(Saturday, March 21)
“Zhoghovurd” comments on President Serzh Sarkisian’s criticism of Russian arms deliveries to Azerbaijan. “Why hasn’t he dared to object to the Russians before?” asks the paper. “The Russian side did what it wanted to with Serzh Sarkisian, and yet he did not dare to voice the slightest complaint.” The paper speculates that Sarkisian is now openly critical of Moscow because he has just neutralized the Prosperous Armenia Party (BHK) and Armenian National Congress (HAK) and no longer fears Russian support for his main political opponents. “Time will tell how the Russian side will react to his current behavior,” it adds.
“These public actions are just primitive public relations ploys,” “Chorrord Ishkhanutyun” writes on the same subject. “They are stage-managed for Europe in order to clinch support for [Sarkisian’s] constitutional reforms.”
“The authorities want to bring money from Europe and avoid annoying Russia until they see the outcome of the West-Russia standoff,” “Zhamanak” claims for his part. The paper at the same time sees a lack of clarity in Yerevan’s latest overtures to the European Union.

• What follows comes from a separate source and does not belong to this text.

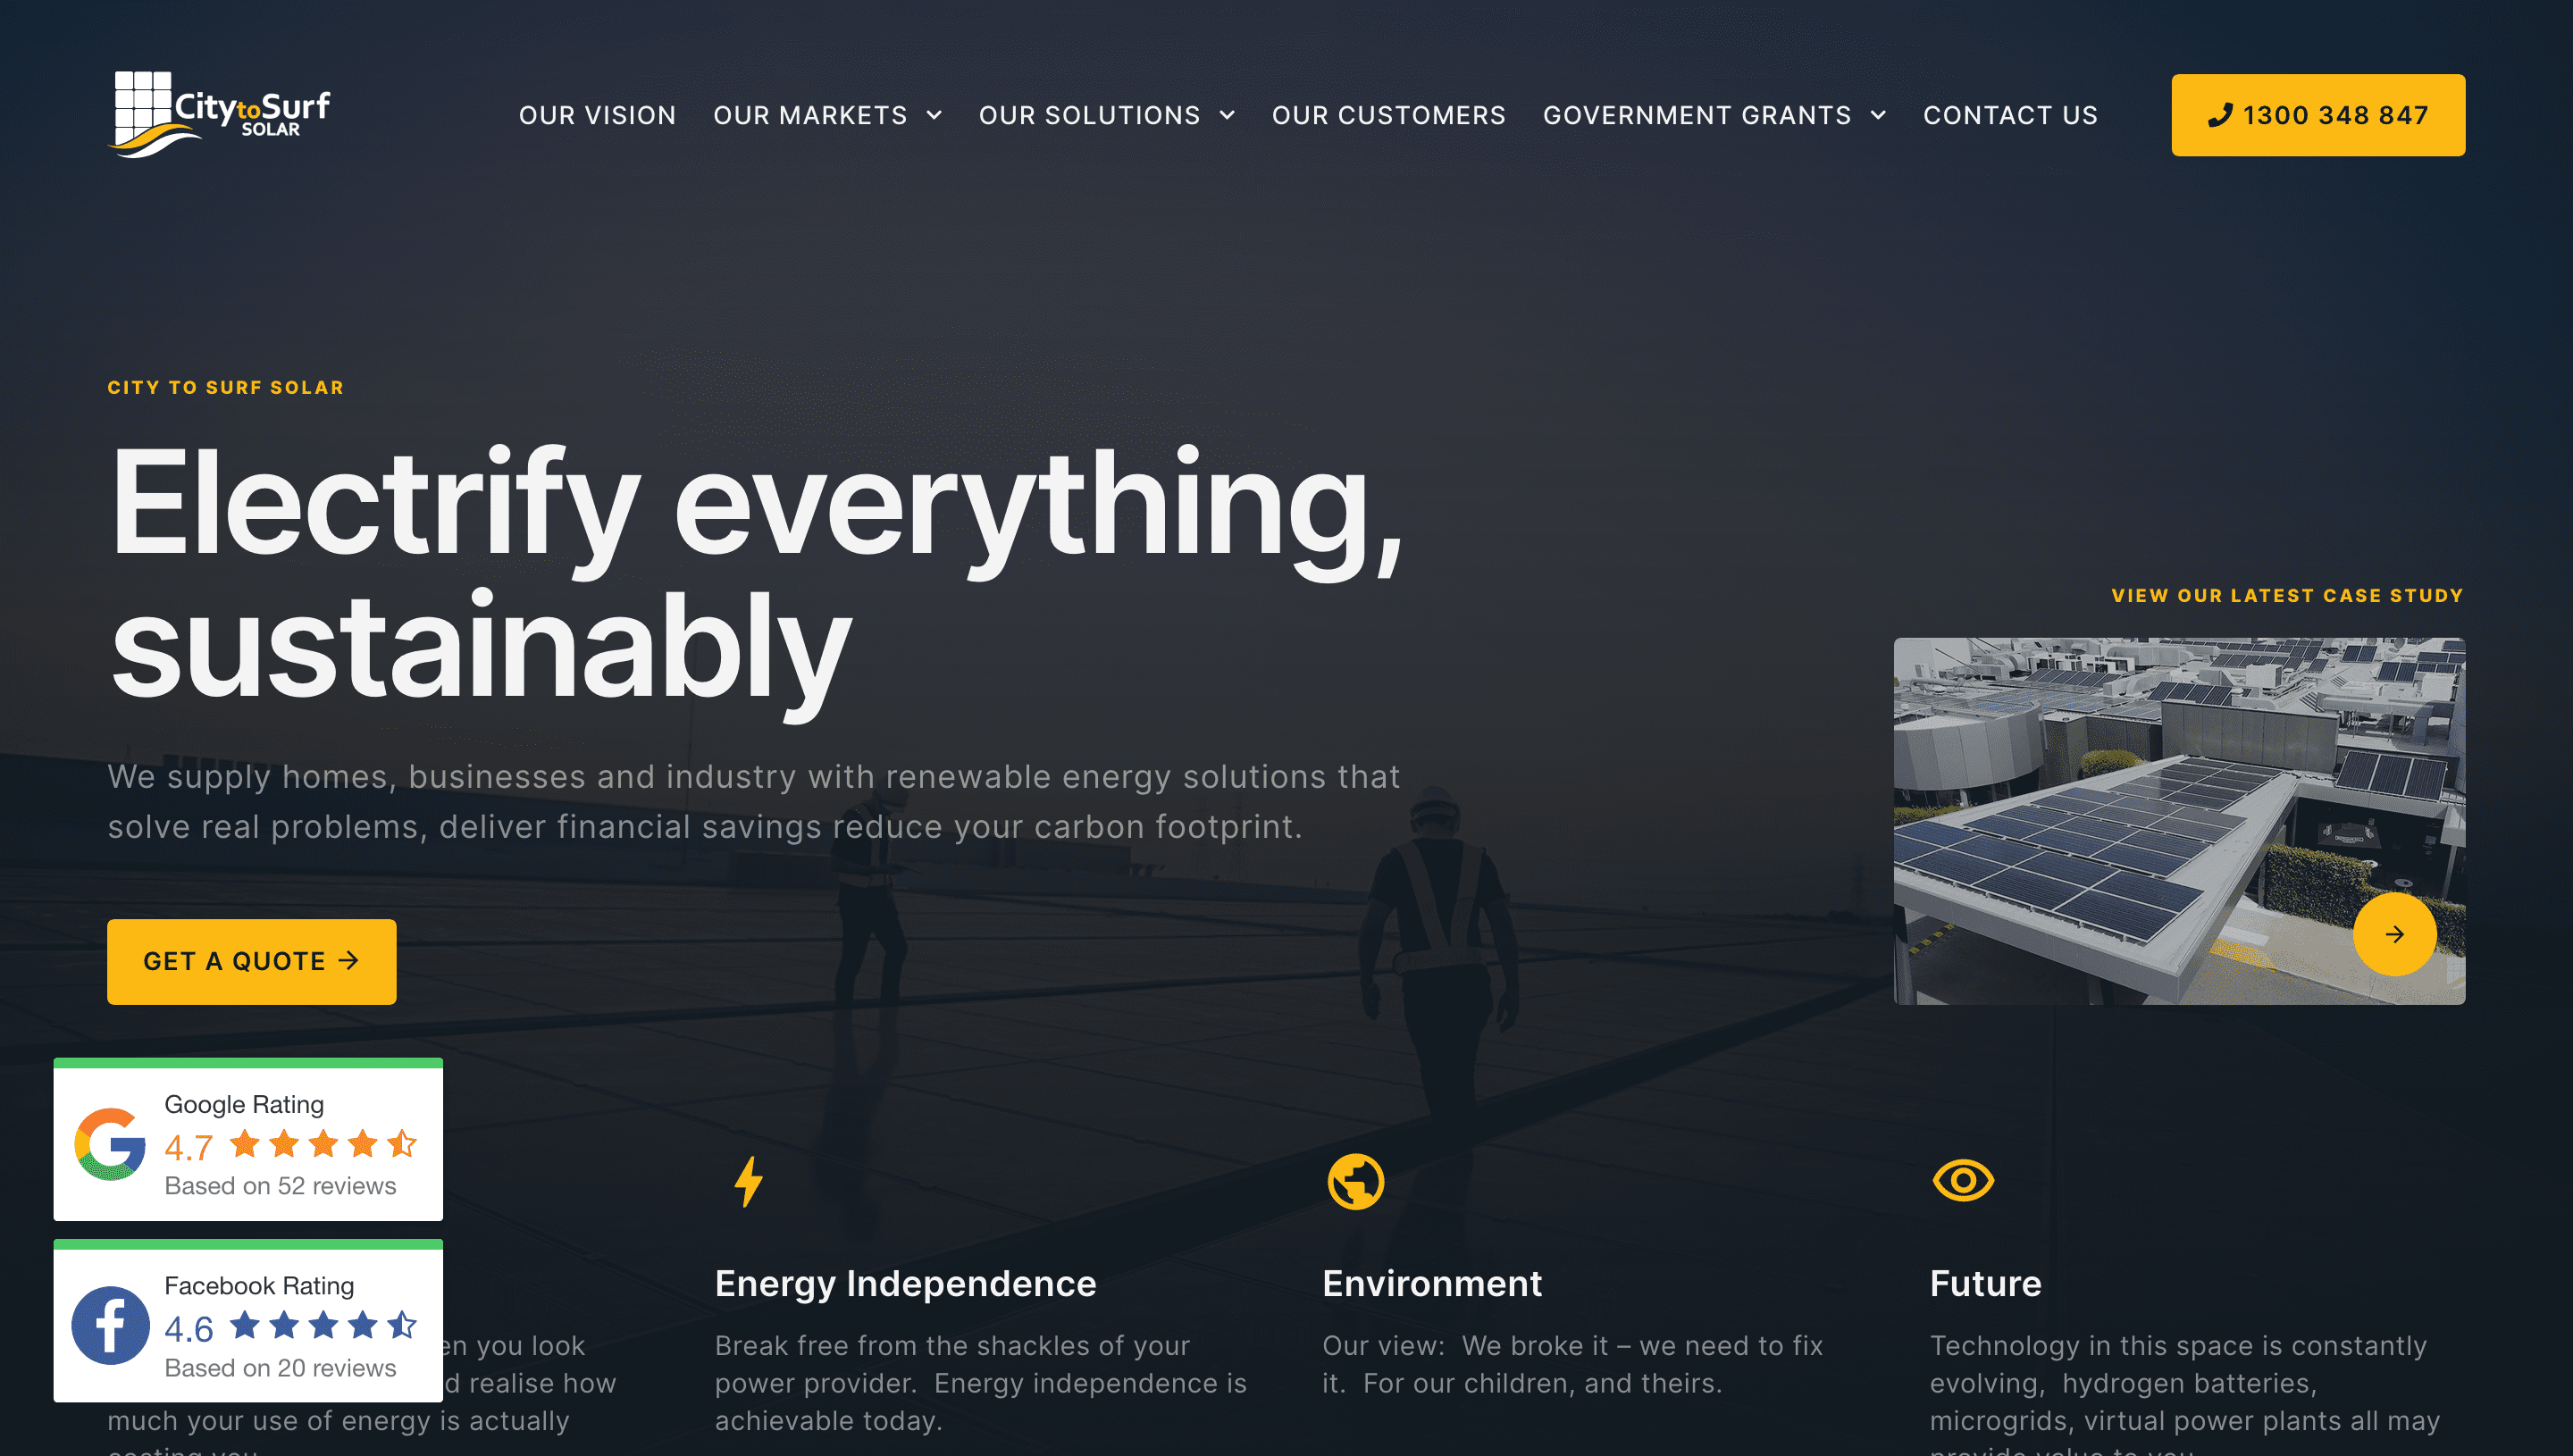This screenshot has width=2573, height=1456.
Task: Click the Get a Quote button
Action: coord(251,961)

“Hraparak” complains that in his attack on the BHK launched last month President Serzh Sarkisian implicitly alleged tax evasion by Gagik Tsarukian but said nothing about other tycoons who have also enjoyed privileged treatment by the government. “Who is to blame for the fact that rumors [about Tsarukian’s] tax evasion were ignored by law-enforcement authorities? And why?”
Aram Sarkisian, the leader of the opposition Hanrapetutyun (Republic), tells “Haykakan Zhamanak” that opposition forces are wrong to discuss the constitutional reform with Sarkisian because “the electoral system does not function in Armenia and nobody trusts it.” “The constitution is the country’s number one document and we believe that it is wrong to amend it in the absence of such trust,” he says.
“168 Zham” rings alarm bells over official statistics showing a sharp drop in Armenia’s exports and imports in January and February 2015. “Such indicators were last registered during the 2009 recession,” explains the paper. It sees growing signs of another recession in the country. It says this might explain why the Armenian government issued more Eurobonds worth $500 million.